Minutes of the 22nd NMRG meeting
IETF 68, Prague, Czech Republic
23 March 2007
Minutes: Vladislav Marinov, Juergen Schoenwaelder

Participants:

The meeting was attended by about 40 people. The names were recorded
on the rooster which went to the IETF secretariat.

Agenda:

09:00 Agenda bashing and administrivia
      Juergen Schoenwaelder (Chair)
09:10 Report from the NMRG workshop in Utrecht
      Aiko Pras
09:30 Last call review draft-irtf-nmrg-snmp-measure-01.txt
      Juergen Schoenwaelder
10:00 SNMP Traffic Analysis Update
      Juergen Schoenwaelder
10:30 Distributed monitoring algorithms
      Alberto Gonzalez Prieto
11:00 Discussion
      Everybody
11:20 Wrapup
      Juergen Schoenwaelder (Chair)

Abbreviations:

JS: Juergen Schoenwaelder
AP: Aiko Pras
BW: Bert Wijnen 
DP: David Perkins
RB: Randy Bush
LD: Luca Deri
DH: David Harrington
SL: Simon Leinen
DR: Dan Romascanu
AG: Alberto Gonzalez Prieto
AB: Andy Bierman
PD: Petre Dini

1. Introduction to NMRG (JS)

   The agenda was updated since the NETCONF RBAC people from France
   could not make it to Prague meeting. The relevant I-D is 
   draft-cridlig-netconf-rbac-00.txt.

2. EMANICS / NMRG Workshop Report (AP)

   AP reviewed the EMANICS/NMRG workshop in October 2006 on future
   research directions. See his slides for details. About 25% of the
   attendees were at the IAB plenary the night before the NMRG
   meeting; so AP decided to go over all slides (and not just the ones
   not presented at the plenary).

   C: Your bullet that "Network management is risk management" was
      very interesting. There is always risk in uncertainty, we are
      not sure what happens in the network.
 
   Q: About the economic slides - is there work in the area? 

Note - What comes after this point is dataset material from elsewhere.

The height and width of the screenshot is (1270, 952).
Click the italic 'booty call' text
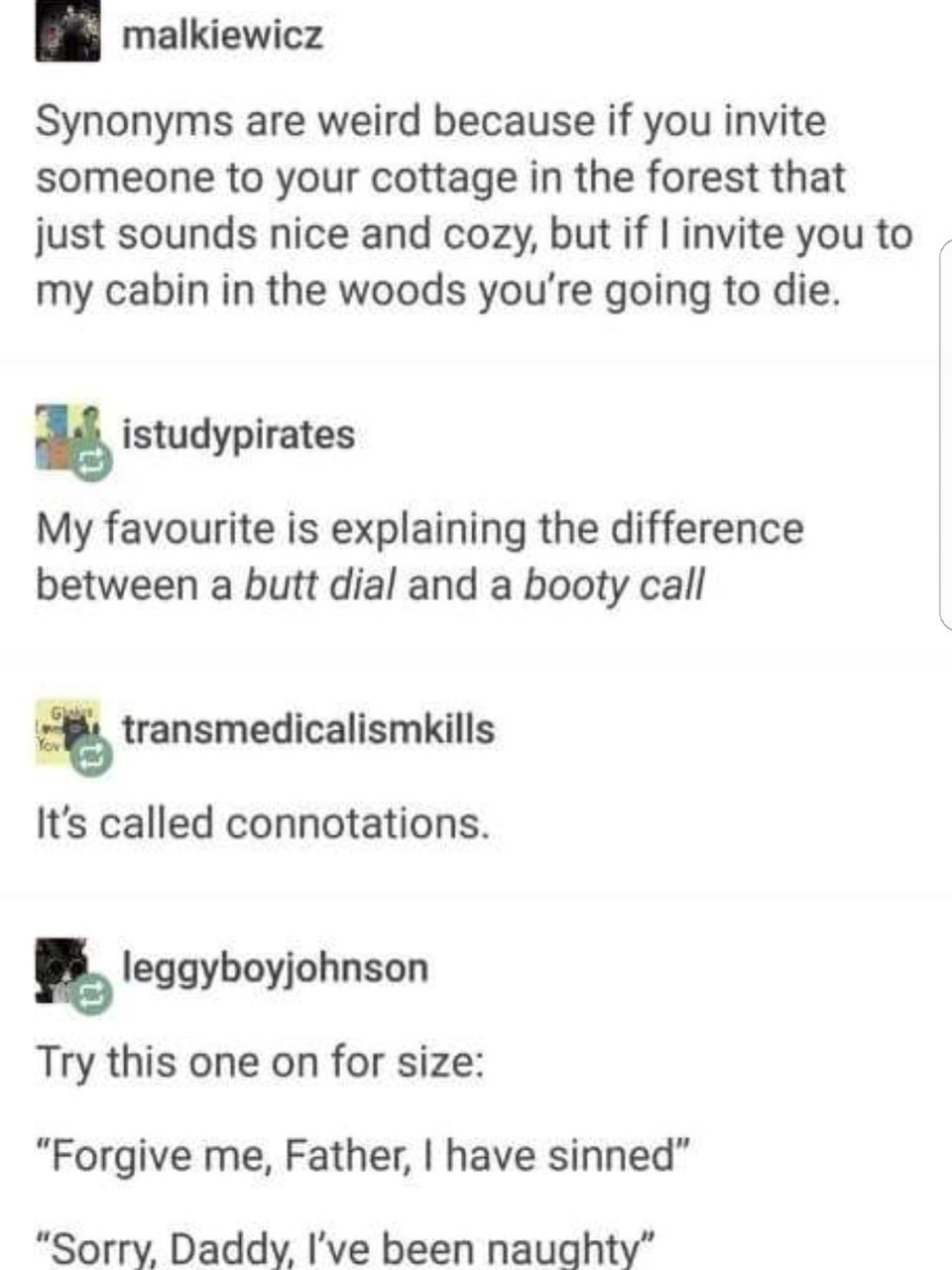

   A: Yes, one of the EMANICS work packages is economic management;
      but work is still focusing on SLAs and legal issues. I want to
      see answers of this question myself in the future.

3. Last call review draft-irtf-nmrg-snmp-measure-01.txt (JS)

   This document was last called and 15 reviews were submitted. Bert
   Wijnen acts as the shepherd for this document. JS went through all
   reviews, discussing those issues he felt worth bringing up (i.e.,
   the edits may not be fully understood); see the issues list in the
   proceedings. Below are the actions agreed on during the meeting:

   - Change "inform" to "inform-request" but leave "trap2"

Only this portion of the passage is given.